Provocante. «Diz-se que Night Moves é mal conhecido mas na minha opinião é o contrário. Encontrou o seu público, que toma o filme generosamente por aquilo que é: provocante, bem feito, interpretado de forma soberba, com muitas coisas que não funcionam. Como se as pessoas vissem em filigrana aquilo que podíamos ou devíamos ter feito com ele. E por uma vez, este fracasso artístico é inteiramente culpa nossa; não há forma de atirar as culpas ao produtor, ao distribuidor ou ao público. Toda a gente lutava para entrar no filme, toda a gente estava motivada.» James Woods como mecânico, Melanie Griffith na flor dos seus 15 anos, por trás de um estendal como em E Deus Criou a Mulher...
«Eu tive a oportunidade de reescrever com Arthur Penn durante seis meses. Pensei para comigo que uma história tão em ressonância com o país lhe iria agradar. Mas nesta fase, o Arthur precisava de um sucesso comercial. O meu guião era tudo o que ele tinha à mão e não se prestava nada a isso, porque era ainda mais negro e radicalmente deprimente do que o que fizemos no final.»
Penn era demasiado artista para tomar as rédeas e fazer o próprio filme.
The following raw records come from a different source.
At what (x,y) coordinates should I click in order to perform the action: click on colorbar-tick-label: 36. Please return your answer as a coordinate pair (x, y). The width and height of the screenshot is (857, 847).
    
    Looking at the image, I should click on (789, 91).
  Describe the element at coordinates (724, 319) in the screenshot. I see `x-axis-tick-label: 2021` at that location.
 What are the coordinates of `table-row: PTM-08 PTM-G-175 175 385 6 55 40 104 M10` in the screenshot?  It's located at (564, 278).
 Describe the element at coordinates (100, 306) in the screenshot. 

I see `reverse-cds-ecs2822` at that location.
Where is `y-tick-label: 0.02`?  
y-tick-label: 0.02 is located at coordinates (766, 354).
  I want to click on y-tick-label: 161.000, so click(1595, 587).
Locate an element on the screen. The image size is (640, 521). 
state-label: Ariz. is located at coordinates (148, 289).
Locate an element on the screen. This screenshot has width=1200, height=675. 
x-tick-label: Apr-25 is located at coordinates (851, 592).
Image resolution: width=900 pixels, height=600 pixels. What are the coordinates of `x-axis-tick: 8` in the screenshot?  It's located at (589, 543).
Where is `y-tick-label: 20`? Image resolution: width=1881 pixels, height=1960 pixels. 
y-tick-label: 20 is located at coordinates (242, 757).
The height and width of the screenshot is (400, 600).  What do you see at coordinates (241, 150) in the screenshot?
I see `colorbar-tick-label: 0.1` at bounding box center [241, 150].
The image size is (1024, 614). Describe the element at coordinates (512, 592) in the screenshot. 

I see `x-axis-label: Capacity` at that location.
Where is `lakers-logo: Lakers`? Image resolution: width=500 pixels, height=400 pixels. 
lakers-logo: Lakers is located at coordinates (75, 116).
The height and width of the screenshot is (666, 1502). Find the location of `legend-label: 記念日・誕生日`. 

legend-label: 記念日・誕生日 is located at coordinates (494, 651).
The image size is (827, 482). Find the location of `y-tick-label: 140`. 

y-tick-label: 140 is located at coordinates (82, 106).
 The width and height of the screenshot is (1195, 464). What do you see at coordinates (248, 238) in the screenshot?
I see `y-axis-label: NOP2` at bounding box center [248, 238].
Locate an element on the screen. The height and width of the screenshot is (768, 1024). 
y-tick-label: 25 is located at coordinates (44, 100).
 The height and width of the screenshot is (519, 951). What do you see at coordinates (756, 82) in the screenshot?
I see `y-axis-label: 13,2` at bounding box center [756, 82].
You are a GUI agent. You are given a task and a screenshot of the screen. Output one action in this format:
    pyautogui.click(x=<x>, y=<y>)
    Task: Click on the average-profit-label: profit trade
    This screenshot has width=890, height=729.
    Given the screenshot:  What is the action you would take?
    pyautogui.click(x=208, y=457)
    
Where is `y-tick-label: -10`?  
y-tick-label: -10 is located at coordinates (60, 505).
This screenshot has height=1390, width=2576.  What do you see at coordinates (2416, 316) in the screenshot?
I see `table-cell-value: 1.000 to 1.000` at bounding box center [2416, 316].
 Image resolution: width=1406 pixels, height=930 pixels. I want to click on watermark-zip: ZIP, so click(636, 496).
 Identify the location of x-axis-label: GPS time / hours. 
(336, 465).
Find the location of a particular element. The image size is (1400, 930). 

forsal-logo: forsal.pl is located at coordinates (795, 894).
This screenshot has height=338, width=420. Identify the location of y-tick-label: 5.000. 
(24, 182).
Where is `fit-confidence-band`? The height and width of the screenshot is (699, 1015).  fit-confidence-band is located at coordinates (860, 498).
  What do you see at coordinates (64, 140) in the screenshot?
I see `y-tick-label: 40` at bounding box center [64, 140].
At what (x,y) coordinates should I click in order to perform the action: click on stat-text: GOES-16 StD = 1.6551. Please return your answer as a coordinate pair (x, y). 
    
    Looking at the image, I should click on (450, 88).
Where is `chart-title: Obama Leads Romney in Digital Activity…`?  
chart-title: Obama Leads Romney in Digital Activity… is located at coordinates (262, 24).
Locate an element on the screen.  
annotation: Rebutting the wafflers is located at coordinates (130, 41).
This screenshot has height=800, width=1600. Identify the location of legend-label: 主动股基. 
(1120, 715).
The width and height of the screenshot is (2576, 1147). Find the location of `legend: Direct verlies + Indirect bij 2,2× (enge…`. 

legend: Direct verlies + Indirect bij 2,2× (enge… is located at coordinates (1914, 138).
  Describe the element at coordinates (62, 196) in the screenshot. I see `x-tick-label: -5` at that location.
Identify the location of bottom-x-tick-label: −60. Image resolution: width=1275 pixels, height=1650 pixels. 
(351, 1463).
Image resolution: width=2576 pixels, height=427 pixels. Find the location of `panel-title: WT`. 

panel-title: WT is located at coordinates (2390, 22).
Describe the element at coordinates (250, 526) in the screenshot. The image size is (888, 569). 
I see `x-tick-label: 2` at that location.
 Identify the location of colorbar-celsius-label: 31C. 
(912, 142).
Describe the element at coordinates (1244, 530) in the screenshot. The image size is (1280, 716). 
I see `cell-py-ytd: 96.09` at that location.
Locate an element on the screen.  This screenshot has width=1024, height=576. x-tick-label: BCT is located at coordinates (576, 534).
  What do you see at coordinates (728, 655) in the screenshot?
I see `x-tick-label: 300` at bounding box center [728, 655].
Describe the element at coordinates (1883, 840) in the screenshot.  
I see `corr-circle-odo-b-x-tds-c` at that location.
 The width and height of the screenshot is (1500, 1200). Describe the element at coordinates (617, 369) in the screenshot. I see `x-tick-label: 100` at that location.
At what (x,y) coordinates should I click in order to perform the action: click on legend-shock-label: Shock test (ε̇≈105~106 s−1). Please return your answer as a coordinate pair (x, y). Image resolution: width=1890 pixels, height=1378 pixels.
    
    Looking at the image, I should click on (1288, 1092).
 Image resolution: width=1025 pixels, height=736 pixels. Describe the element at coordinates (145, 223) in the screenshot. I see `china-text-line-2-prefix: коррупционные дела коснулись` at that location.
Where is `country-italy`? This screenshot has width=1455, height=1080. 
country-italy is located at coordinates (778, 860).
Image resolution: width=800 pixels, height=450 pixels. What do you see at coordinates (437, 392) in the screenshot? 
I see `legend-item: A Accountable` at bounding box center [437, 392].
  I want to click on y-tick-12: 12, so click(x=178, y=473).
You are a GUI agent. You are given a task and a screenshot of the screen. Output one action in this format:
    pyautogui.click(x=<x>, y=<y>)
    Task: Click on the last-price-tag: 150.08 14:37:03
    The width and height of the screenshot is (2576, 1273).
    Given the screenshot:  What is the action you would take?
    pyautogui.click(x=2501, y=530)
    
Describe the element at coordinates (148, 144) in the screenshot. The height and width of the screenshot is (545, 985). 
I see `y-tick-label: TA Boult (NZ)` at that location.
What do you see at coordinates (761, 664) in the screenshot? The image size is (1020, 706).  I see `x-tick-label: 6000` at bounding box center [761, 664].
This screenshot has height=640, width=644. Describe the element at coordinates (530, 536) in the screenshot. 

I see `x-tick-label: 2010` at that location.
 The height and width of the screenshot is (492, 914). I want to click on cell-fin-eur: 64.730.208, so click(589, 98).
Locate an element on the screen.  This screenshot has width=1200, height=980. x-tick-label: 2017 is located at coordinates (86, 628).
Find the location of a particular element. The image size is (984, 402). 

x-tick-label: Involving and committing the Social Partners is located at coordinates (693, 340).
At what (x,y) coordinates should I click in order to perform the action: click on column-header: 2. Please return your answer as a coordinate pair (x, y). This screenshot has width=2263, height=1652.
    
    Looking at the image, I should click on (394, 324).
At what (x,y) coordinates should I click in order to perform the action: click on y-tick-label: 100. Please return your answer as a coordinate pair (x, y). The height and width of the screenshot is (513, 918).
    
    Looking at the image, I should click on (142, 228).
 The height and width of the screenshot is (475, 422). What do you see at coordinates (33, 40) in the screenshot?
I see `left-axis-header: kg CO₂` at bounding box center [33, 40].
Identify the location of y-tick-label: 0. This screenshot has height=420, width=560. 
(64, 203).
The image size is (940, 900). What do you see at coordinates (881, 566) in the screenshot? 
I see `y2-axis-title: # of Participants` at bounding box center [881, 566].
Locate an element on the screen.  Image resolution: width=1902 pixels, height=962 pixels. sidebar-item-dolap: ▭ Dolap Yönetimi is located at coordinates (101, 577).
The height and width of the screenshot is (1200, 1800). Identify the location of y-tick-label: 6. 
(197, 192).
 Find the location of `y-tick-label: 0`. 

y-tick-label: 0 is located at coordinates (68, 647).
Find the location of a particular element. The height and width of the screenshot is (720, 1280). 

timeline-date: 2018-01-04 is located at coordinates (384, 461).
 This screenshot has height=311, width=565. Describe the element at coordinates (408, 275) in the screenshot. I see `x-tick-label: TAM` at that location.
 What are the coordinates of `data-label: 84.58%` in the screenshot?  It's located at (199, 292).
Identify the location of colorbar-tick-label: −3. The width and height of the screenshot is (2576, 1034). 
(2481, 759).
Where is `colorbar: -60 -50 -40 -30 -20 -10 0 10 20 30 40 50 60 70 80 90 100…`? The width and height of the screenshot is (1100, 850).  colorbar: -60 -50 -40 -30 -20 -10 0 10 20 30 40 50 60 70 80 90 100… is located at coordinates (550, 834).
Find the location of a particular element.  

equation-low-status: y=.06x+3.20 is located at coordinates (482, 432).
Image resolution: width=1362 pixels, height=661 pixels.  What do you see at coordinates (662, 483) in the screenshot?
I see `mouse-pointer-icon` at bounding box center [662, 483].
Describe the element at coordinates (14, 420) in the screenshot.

Coisa que, comicamente, Sharp irá ao ponto de lhe reprovar. «Nunca o confrontei em relação a este assunto. O Arthur é demasiado simpático para isso. O que lhe interessava, a ele, era o casal Moseby e a mulher (Susan Clark) por razões pessoais, penso eu: ele estava em processo de divórcio. Enquanto que eu fazia girar tudo à volta de Paula, uma mulher do género de Claire Trevor ou Ida Lupino. O problema, é que o Arthur era demasiado perspicaz para não reconhecer que Paula era a personagem interessante. Mas não teve estômago suficiente para se livrar de Paula e fazer o filme que queria fazer, simplesmente a apagou, sem ter mais nada no seu lugar.»
O centro do filme é uma longa cena de sedução, impactante e vacilante ao mesmo tempo. «Vemos apenas uma fracção dela. Era um longo monólogo sobre os Kennedy e tudo isso, como o país tinha perdido a fé em si mesmo. Essa sequência era o coração do filme, dava o tom. E o Arthur rodou-a, na Flórida, um momento grandioso; Jennifer Warren está magnífica. Mas removeu-a na montagem, a conselho dos seus comparsas, Beatty, Nicholson e Rafelson, que lhe disseram que ele ia à vida com uma cena tão no limite.»
Cenas de acção impressionantes. «Ela estava no limite, mas fazia o filme. O Arthur acobardou-se. Aldrich nunca teria feito isso, mudar qualquer coisa para tornar o filme mais comercial. No entanto, entre Bob Aldrich e Arthur Penn, qual é que é considerado um artista? Não o Bob, que era mais produtor que cineasta. Mas ele teria seguido o seu instinto. O Bob não teria cedido.»
A ser revisto (a Warner acaba de lançar o DVD), o trabalho de Arthur Penn nas cenas de acção continua impressionante. E Gene Hackman no final eleva a parada. As reservas de Alan Sharp são portanto, como tinha escrito sobre o barco, uma questão de ponto de vista.
in «Libération», 26 de Agosto de 2005.